1. Marsiglio, William
Male Teenage Fertility: An Analysis of Fatherhood Commitment and its Association with Educational Outcomes and Aspirations
Ph.D. Dissertation, The Ohio State University, 1987
Cohort(s): NLSY79
Publisher: UMI - University Microfilms, Bell and Howell Information and Learning
Keyword(s): Adolescent Fertility; Fathers, Influence; Fertility; Hispanics; Household Composition; Racial Differences; Schooling; Teenagers

My research, based on NLSY data and my survey of high school youth in Columbus, Ohio, focuses on male adolescent fertility, teenage fathers' propensity to live with their nonmaritally conceived first child, and young males' hypothetical intentions to do the same in the event that they and their girlfriend were responsible for an unplanned pregnancy.

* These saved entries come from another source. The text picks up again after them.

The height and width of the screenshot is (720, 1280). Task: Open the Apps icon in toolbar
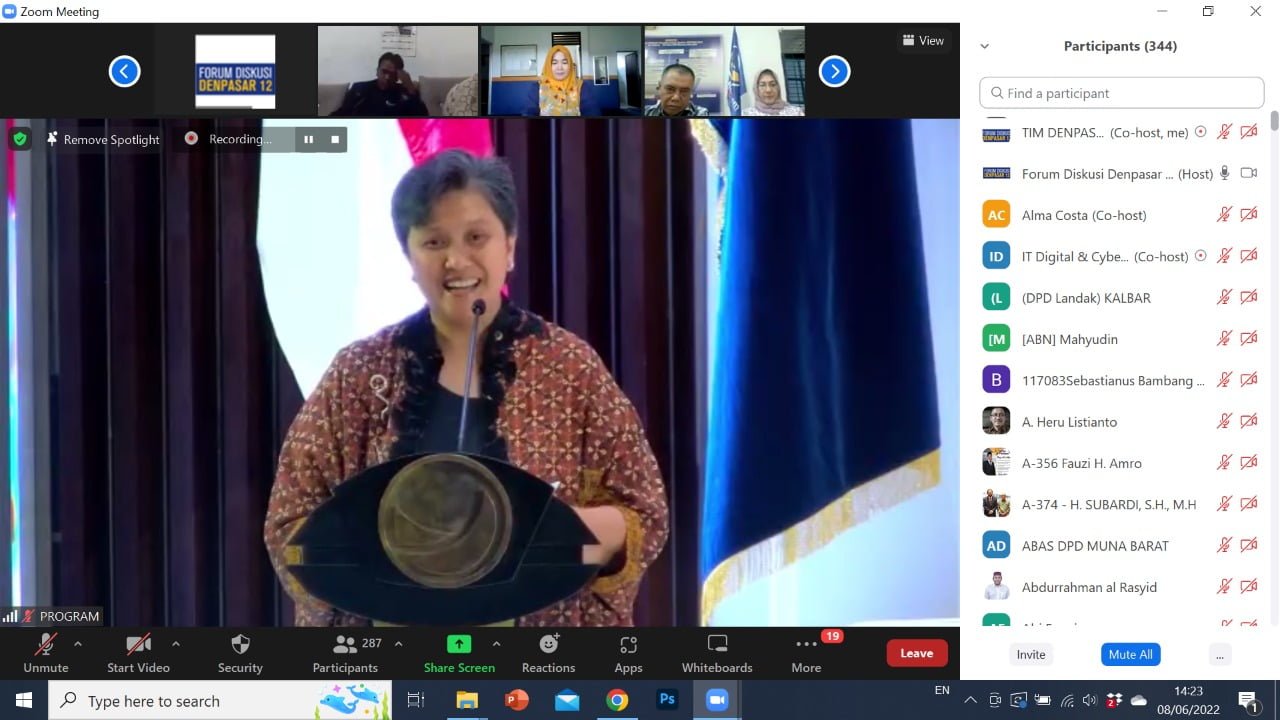click(x=628, y=645)
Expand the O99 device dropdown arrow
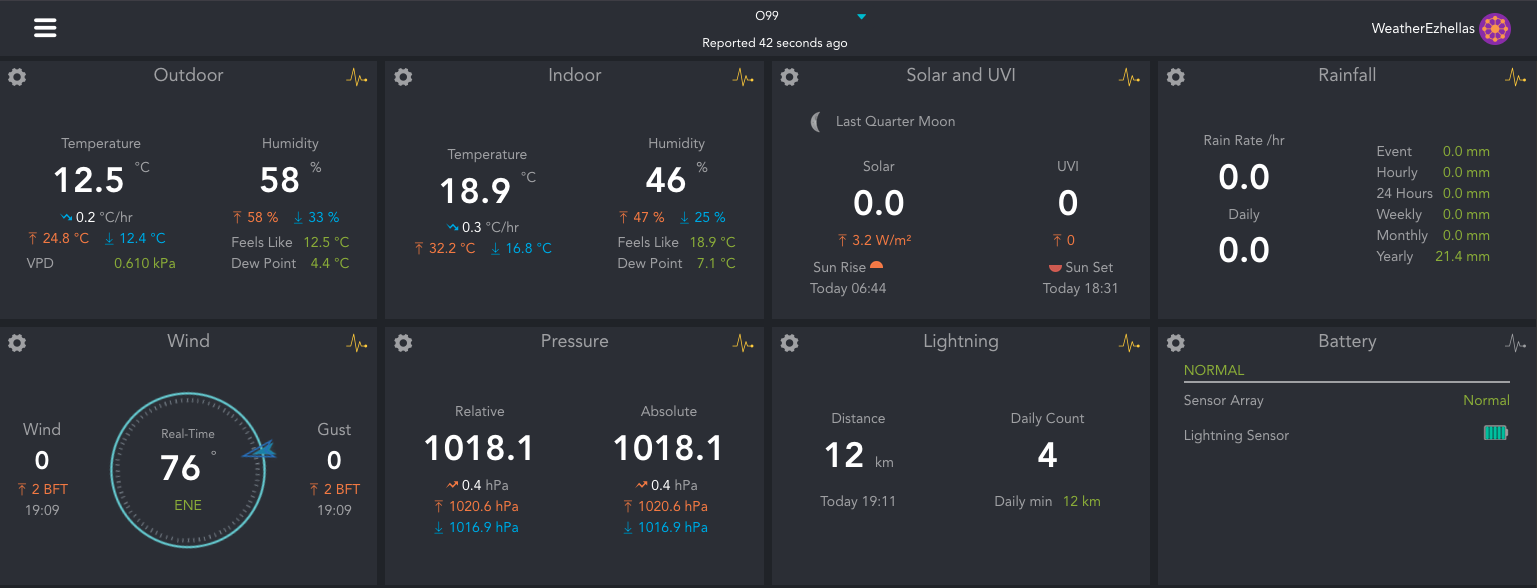The width and height of the screenshot is (1537, 588). coord(861,16)
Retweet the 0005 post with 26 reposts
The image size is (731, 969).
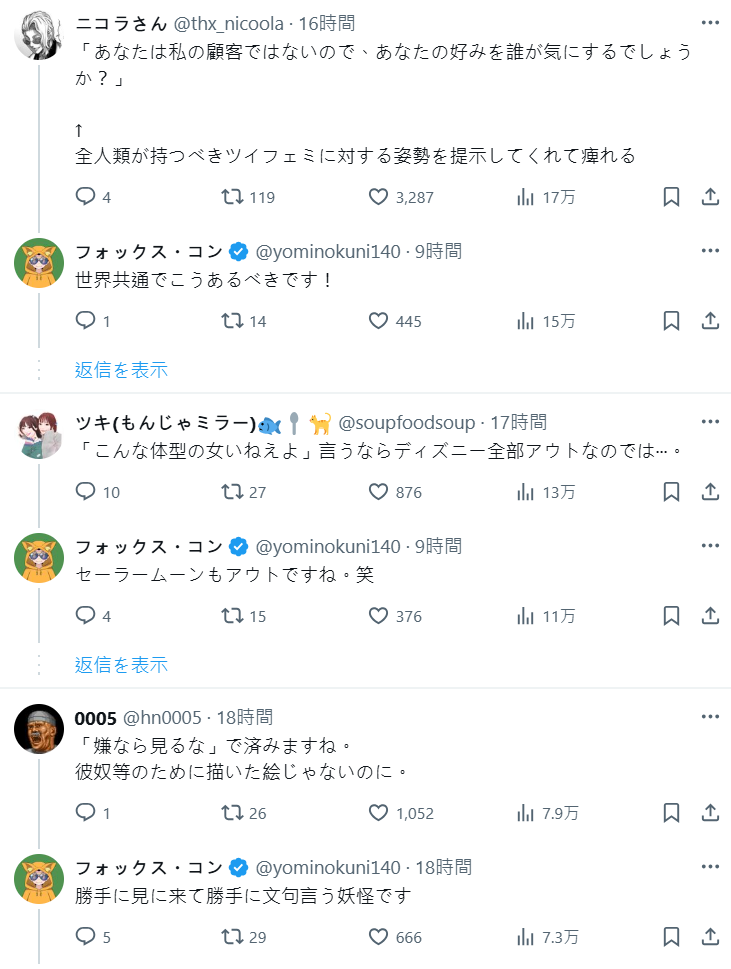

I explore the association between living arrangement variables and young fathers' educational outcomes, schooling intentions, and their expectations for their partners' schooling. I also test Ajzen and Fishbein's social psychological model of reasoned action. I argue that this kind of research is timely since we need to incorporate young males more fully into our conceptualization of adolescent fertility and fatherhood if we wish to develop more viable policies and programs. NLSY data indicate 5.5 percent of males 20-27 years of age in 1984 were teenagers when they fathered a nonmaritally conceived first child, that almost 80 percent of teenage fathers had their child when they were 18 or 19 years old, and that black teens were more likely to father children, and to do so outside of marriage and at younger ages, than their white or Hispanic counterparts. While several background variables were associated with an above average probability of living with a child initially for whites in a multivariate context, none of the measured background variables were significant predictors of living arrangement status among blacks. These data do not suggest that living with a child is directly related to adverse educational consequences. Teenage fathers whose first child was maritally conceived had the poorest high school completion patterns of all males. About half of young males in the high school sample, both whites and blacks, indicated that they would be "quite likely" or "extremely likely" to live with their partner and child. The attitudinal and subjective norm components of Ajzen and Fishbein's model accounted for 32 percent of the variance in the intention variable and the attitudinal component was the more powerful predictor in all models. [UMI ADG87-10026]
Bibliography Citation
Marsiglio, William. Male Teenage Fertility: An Analysis of Fatherhood Commitment and its Association with Educational Outcomes and Aspirations. Ph.D. Dissertation, The Ohio State University, 1987.